Dostałam od koleżanki troszkę zaczynu z poprzedniego pieczenia chleba oraz przepis z informacja, że chleb wychodzi pyszny i mam spróbować ;) Chleb jest mieszany tzn na zakwasie i na drożdżach, nie ma tego typowego kwaskawego posmaczku (jak chleby na samym zakwasie) i jest przepyszny.

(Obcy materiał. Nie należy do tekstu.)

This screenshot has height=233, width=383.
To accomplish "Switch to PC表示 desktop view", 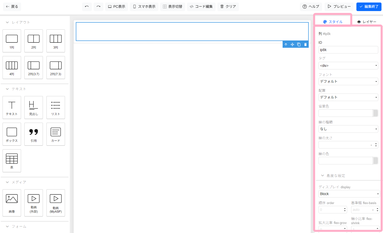I will [x=117, y=7].
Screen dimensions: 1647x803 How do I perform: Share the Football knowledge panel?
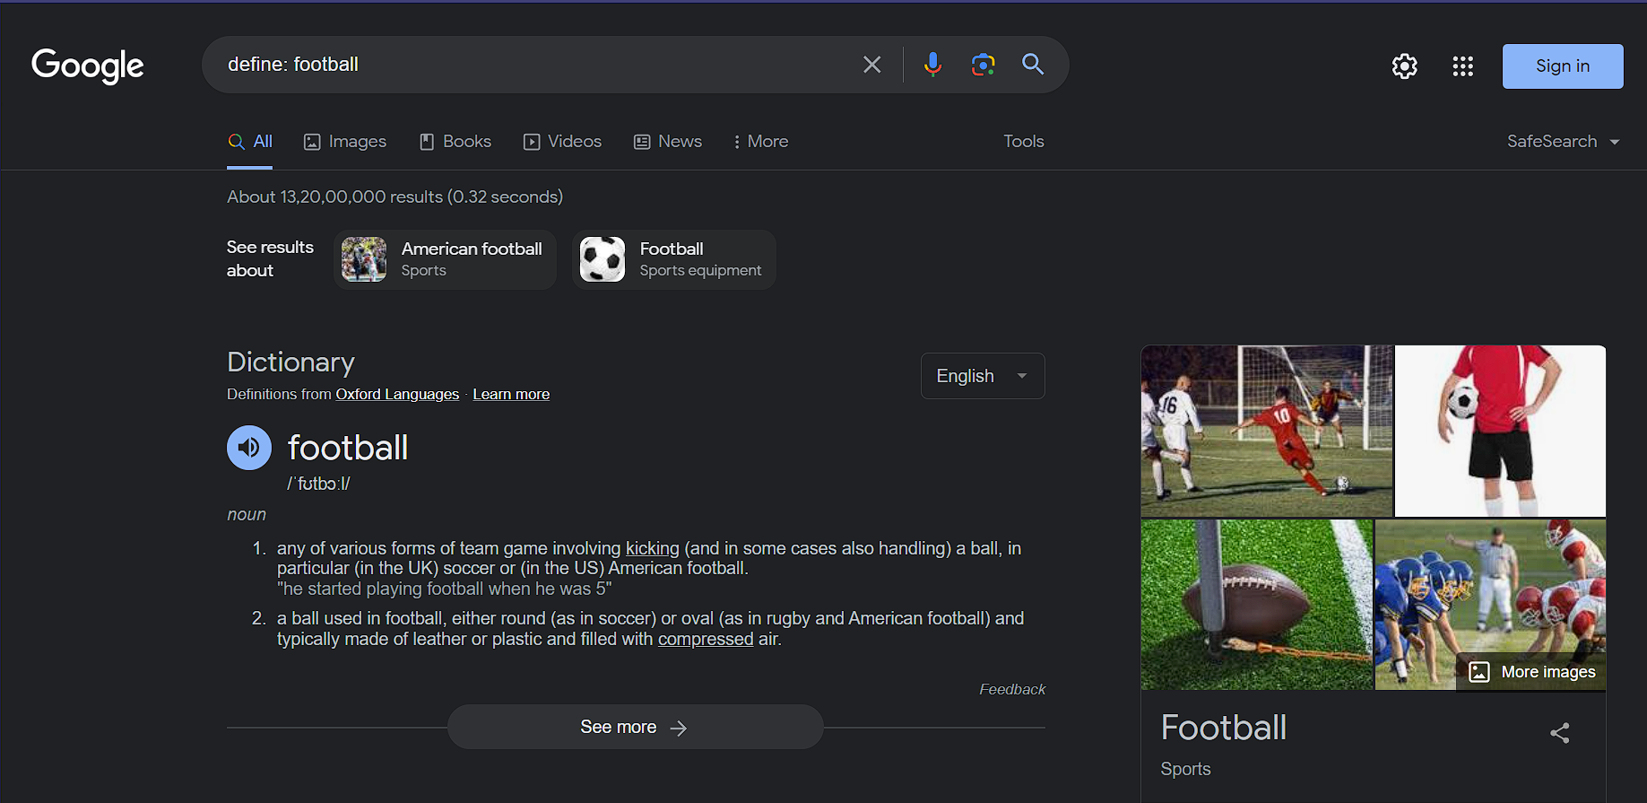[x=1559, y=733]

Lekko wilgotny, puszysty z chrupiącą skórką, dużą ilością różnych ziaren - po prostu wspaniały :D
Chleb na zakwasie i drożdżach
Zakwas
Zaczyn czyli 2 łyżki ciasta z poprzedniego
pieczenia chleba
1 szklanka wody,
½ szklanki mąki razowej
½ szklanki mąki żytniej ( nie dostałam żytniej wiec dałam orkiszową)
Pozostałe składniki
3 łyżeczki soli,
1 szklanka otrębów pszennych,
½ szklanki łuskanego słonecznika,
½ szklanki płatków owsianych,
¼ szklanki łuskanej dyni,
¼ szklanki siemienia lnianego,
¼ szklanki sezamu,
3 szklanki wody,
¼ kostki drożdży (25 g)
1 łyżkę cukru
1 kg mąki pszennej
Wymieszać i pozostawić na minimum 12 godzin : zaczyn, 1 szklanka
wody, ½ szklanki mąki razowej i ½ szklanki mąki żytniej ( ja dałam tym razem 2/3 razowej i 1/3 orkiszowej)
Drożdże razem z łyżeczką cukru, łyżeczką mąki i odrobiną letniej wody rozmieszać i zostawić na chwilę w ciepłym miejscu, żeby "ruszyły"
Do zakwasu dodać: mąkę, sól, drożdże, cukier, otręby pszenne,
płatki owsiane, pestki, 3 szklanki
wody.
Wszystko wymieszać dokładnie i chwile wyrabiać.
Ciasto wyszło bardzo klejące i dosyć luźne. Przykryć lnianą ściereczką i pozostawić na 2 godziny do wyrastania w ciepłym miejscu (ja rozłożyłam ciasto na dwie miski, bo nie miałam jednej wystarczająco dużej) .
Odłożyć 2 łyżki ciasta do lodówki na następny chlebek.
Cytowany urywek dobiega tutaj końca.